Another day, we go for a hike, sometimes to a new mountain and sometimes an old favorite. This year, we drive north from Oquossoc village to climb Mount Aziscohos, a lonely summit off Route 17 which some say has the best views in all of Maine, of more than 25 lakes and endless green forest. With binoculars, we can see the docks of North Camps.
We like our civilization and make many required trips to town: to the IGA for groceries, to the Red Onion for pizza, to the library to check out favorite books, to the Ecopolagian Nature Store to browse and lounge in the swinging chair on the porch. By the week’s end, some are concerned that we might miss a visit to Pine Tree Frosty. But the weather is fabulous and we squeeze in our ice cream after an afternoon at Cascade Stream Gorge, where we jump from the cliffs into a deep pool of freezing water.
I have only skimmed the surface of Rangeley, (I haven’t even mentioned the fishing) but reading what I’ve written, I’m exhausted. How can we possibly do all this and not be? Where do we find the time? Partly, we are on vacation, so we are removed from many of the daily obligations (although we still have meals to cook and, without a dishwasher, the dishes pile endlessly in the sink). But here, we are liberated from our screens: our computers, our televisions, and other devices, our multiple emails and postings. We lack smart phones and don’t regret it. If we must check our email, the library is open Tuesday to Saturday.
This year at North Camps, several of the cabins are empty. Business has been down all summer, a sign of the ongoing recession, and maybe also of changing tastes in vacation. North Camps is rustic; the furniture is old. In some kitchens, the linoleum may date from the Depression. Many travelers want their surroundings to look shiny and new and to come with WiFi and cable television. In judging this book by its cover, they miss out on experiencing the richness of the story.
The kids roam free, devising their own activities, jumping off the docks and playing Apples to Apples in the new pavilion by the lake. They stay up late to finish books. They bait fish hooks and fall off rafts. Technically, my son could play with his Nintendo DS – we do have electricity – but during our Rangeley days, he puts it away without protest.
Our week at North Camps is a reasonably-priced vacation, a bargain even. But what treasure we find in these days of alternating activity and pure laziness.
As an operation that’s been in the family since the 1950s (and which dates back to the 1890s), North Camps will hang on unless the owners decide to close it down and sell this prime lakeside property for the millions that it’s probably worth. We worry about that possibility but Fran tells us not to, because North Camps is their family’s special place, and they have no intention of selling it.

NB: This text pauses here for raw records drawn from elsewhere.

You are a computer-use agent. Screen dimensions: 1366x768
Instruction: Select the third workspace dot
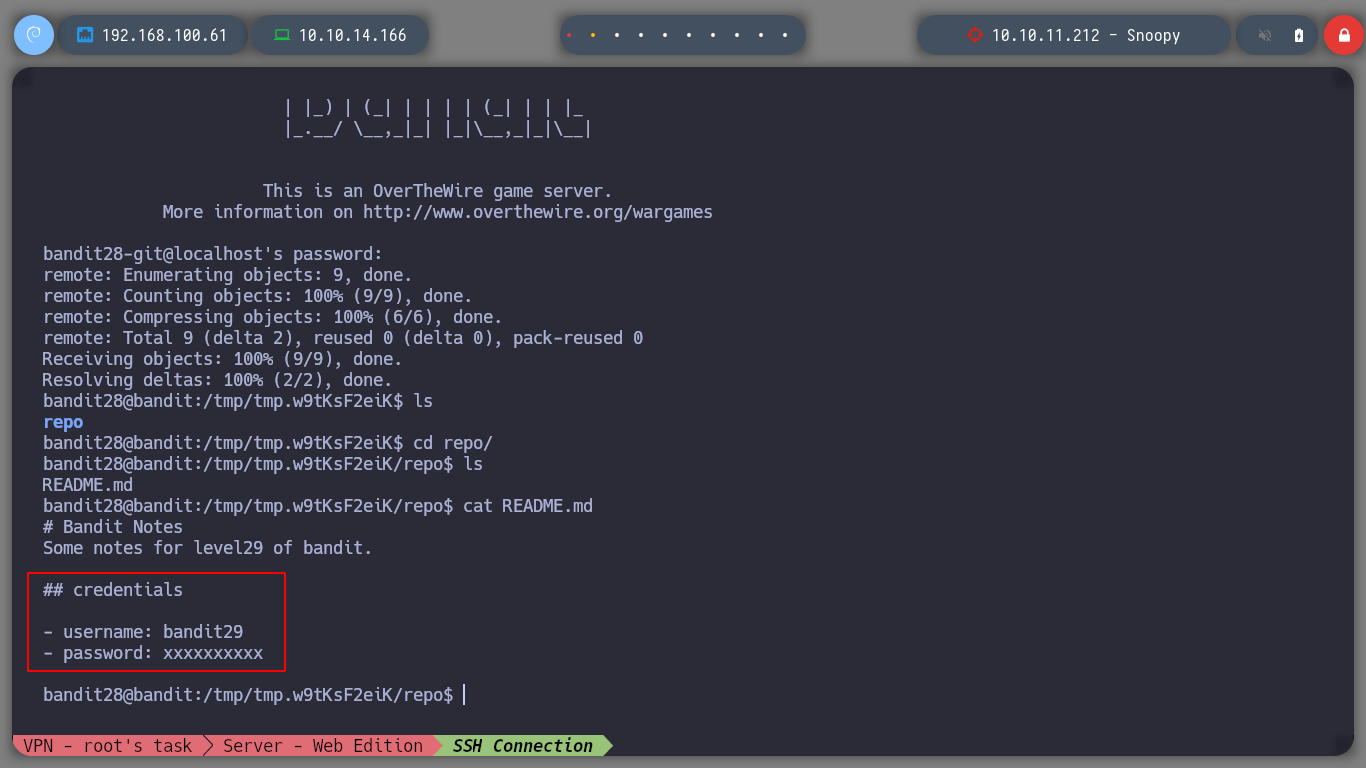(617, 35)
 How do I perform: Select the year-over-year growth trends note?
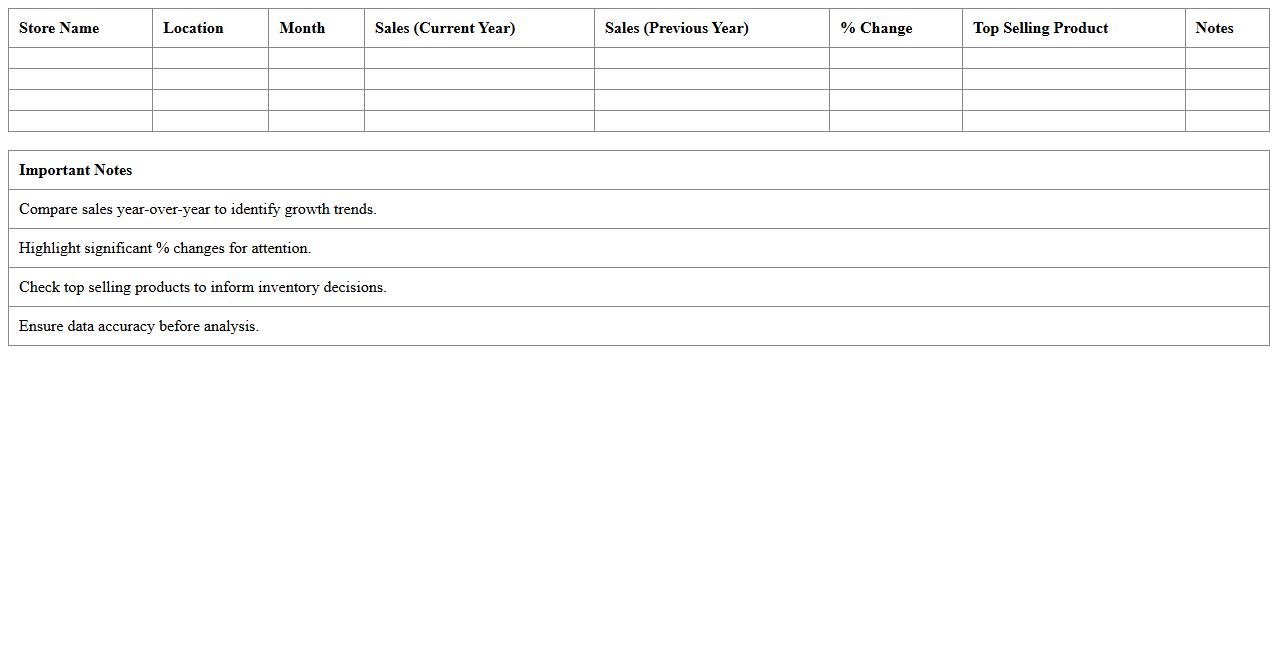point(198,209)
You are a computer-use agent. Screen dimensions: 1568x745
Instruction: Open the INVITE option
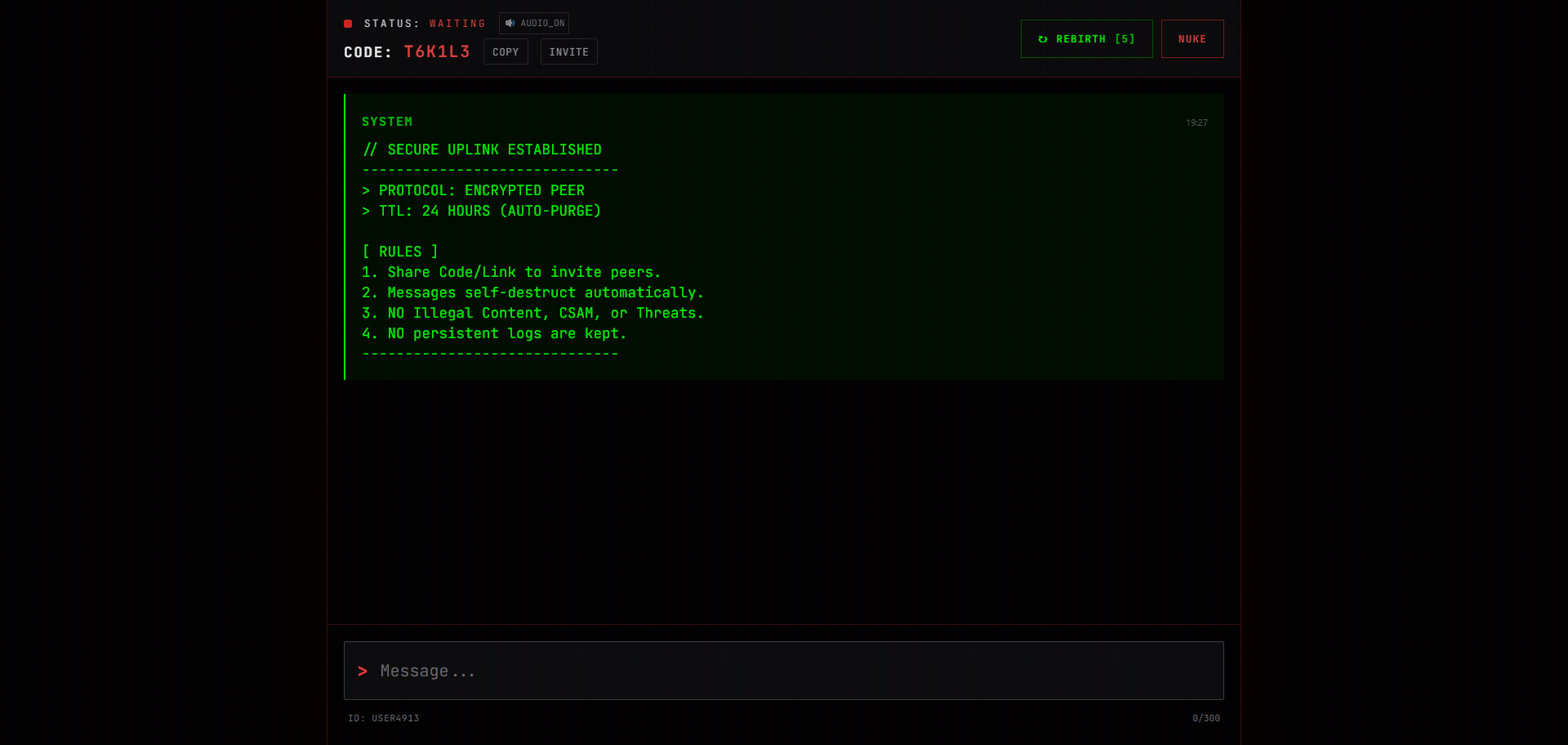568,51
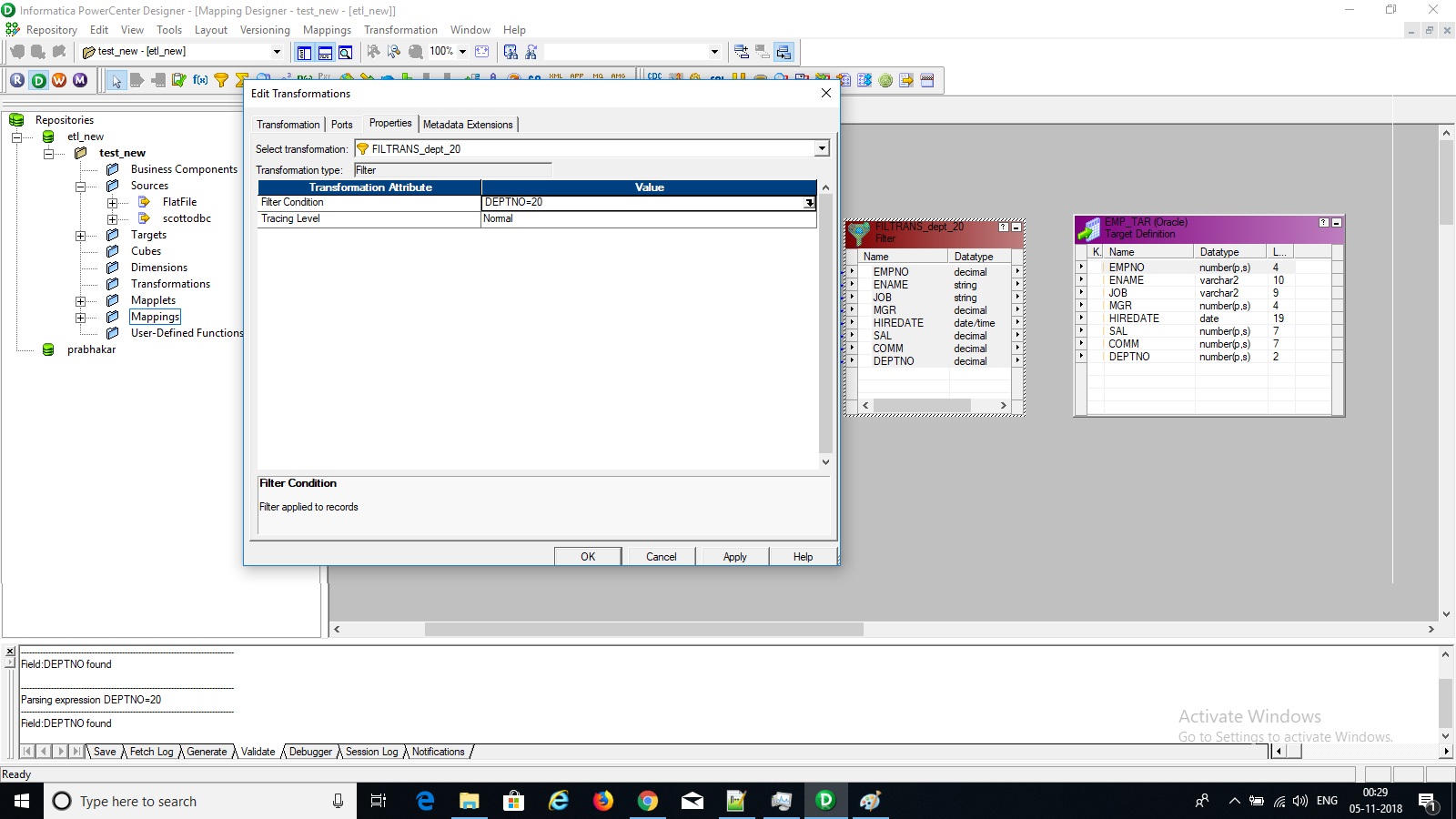Collapse the test_new folder in repository tree
1456x819 pixels.
tap(48, 152)
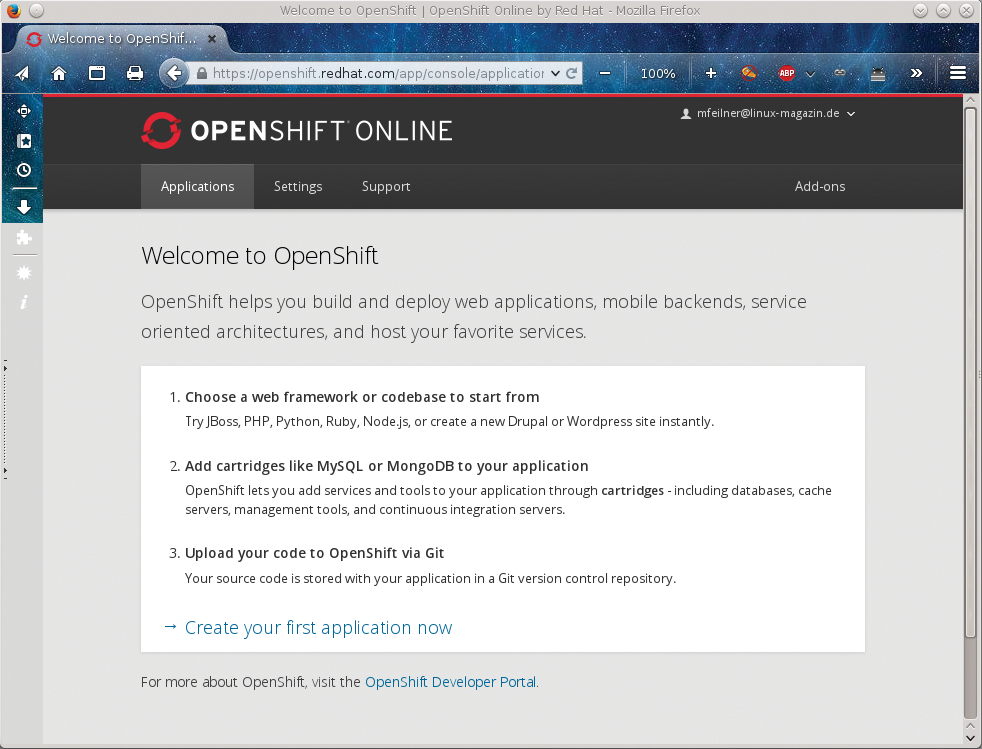982x749 pixels.
Task: Show downloads via the arrow sidebar icon
Action: [x=23, y=207]
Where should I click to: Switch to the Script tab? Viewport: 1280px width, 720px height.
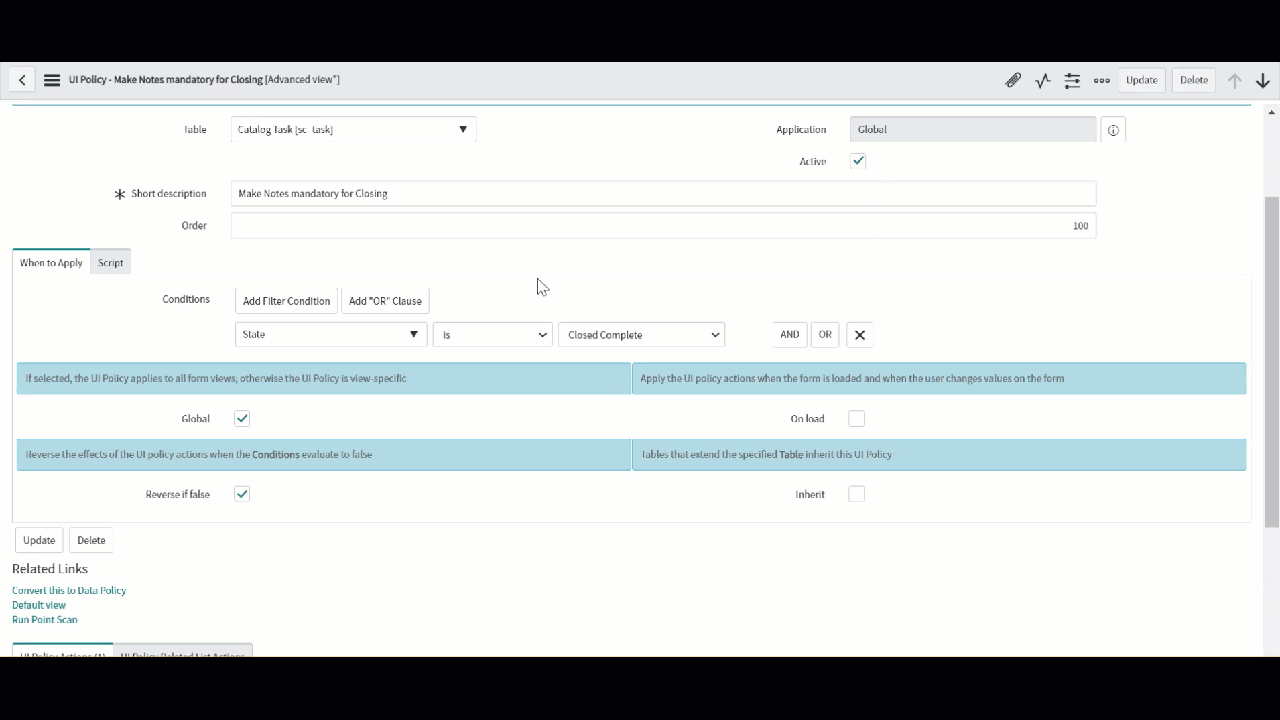[x=110, y=262]
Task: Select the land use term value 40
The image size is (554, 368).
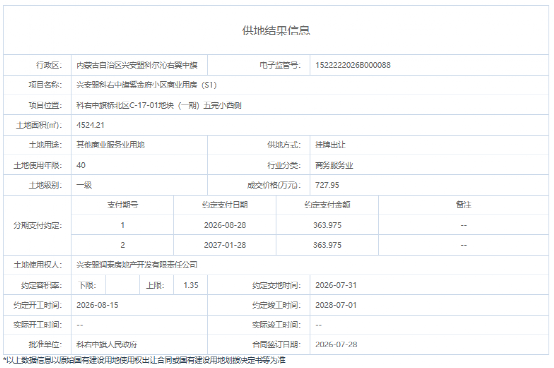Action: 81,165
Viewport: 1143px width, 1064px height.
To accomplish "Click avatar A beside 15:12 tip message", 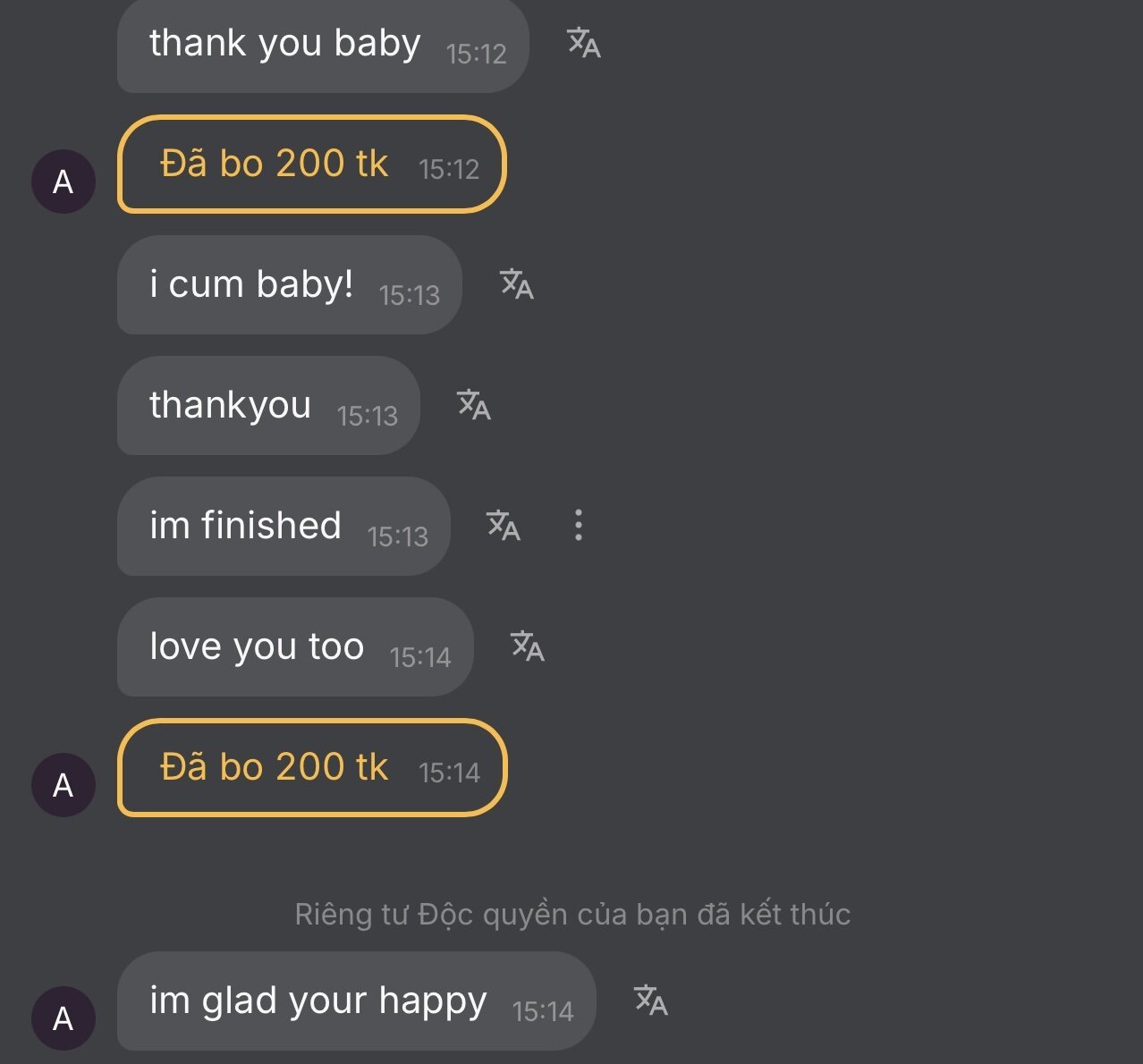I will [64, 182].
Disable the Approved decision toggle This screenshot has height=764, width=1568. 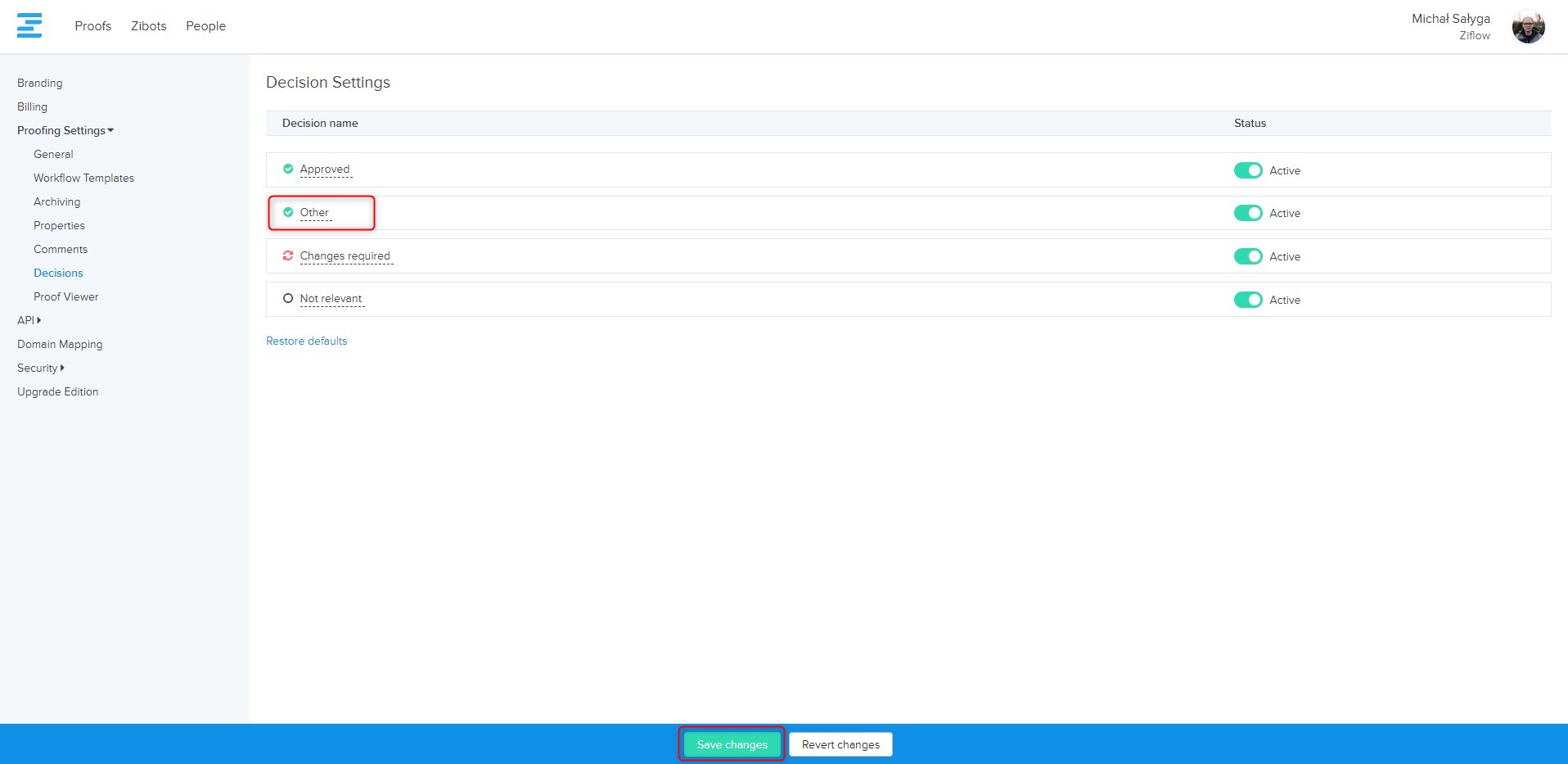(1247, 170)
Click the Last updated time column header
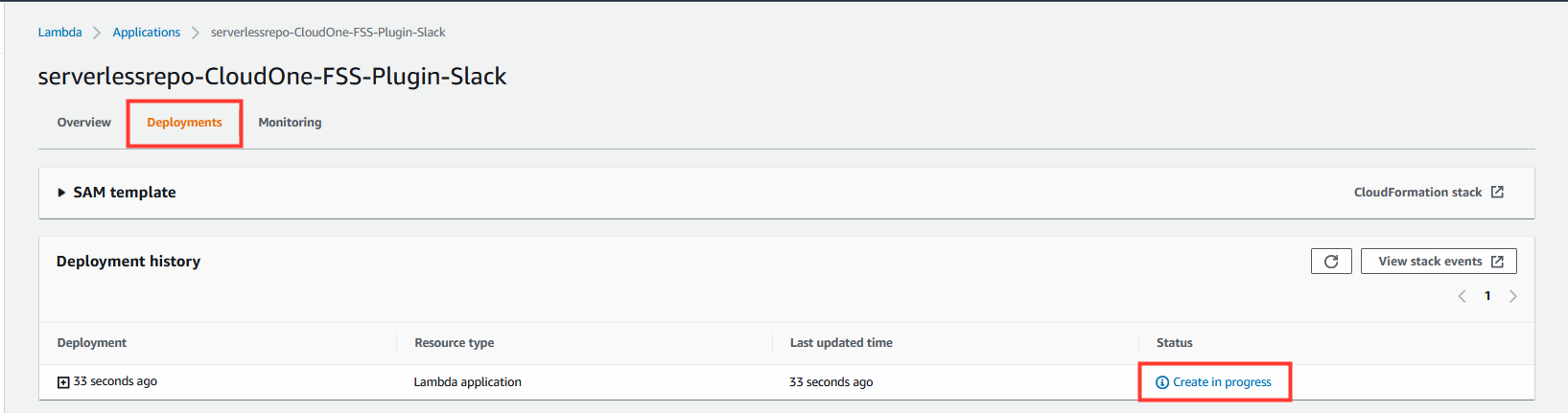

What changes will come to Rangeley over the next year? Will Books Lines and Thinkers Bookstore remain open? Will the Lakeside movie theater still be showing movies? Can we count on the breakfast at the BMC Diner? What I see as economic decline may just be part of the usual struggle to keep an off-the-beaten-path mountain community going. Compared to the 1950s, when Rangeley’s many grand lakeside hotels closed down in a matter of years, the ‘decline’ of today may just be a blip in a pattern of recurring small blips. I hope so.
I imagine moving to Rangeley, maybe buying the Main Street bed and breakfast that was on the market for several years and which now appears to be in new hands. I’ll swim every day in the lake in the summer, ski in the winter at Saddleback, and get to know the locals sitting at the counter of Moosely Bagels. I’ll help to organize the Library Gala and volunteer to serve on the town’s Economic Development committee. And soon my days will fill with emails and meetings and commitments, just like my life back home today
Then again, maybe not. There’s something to be said for having a relationship that is committed but not deep, consistent but not completely connected, because it offers the opportunity for the disconnection so hard to find in our lives today. Next year, I think we’ll stay two weeks.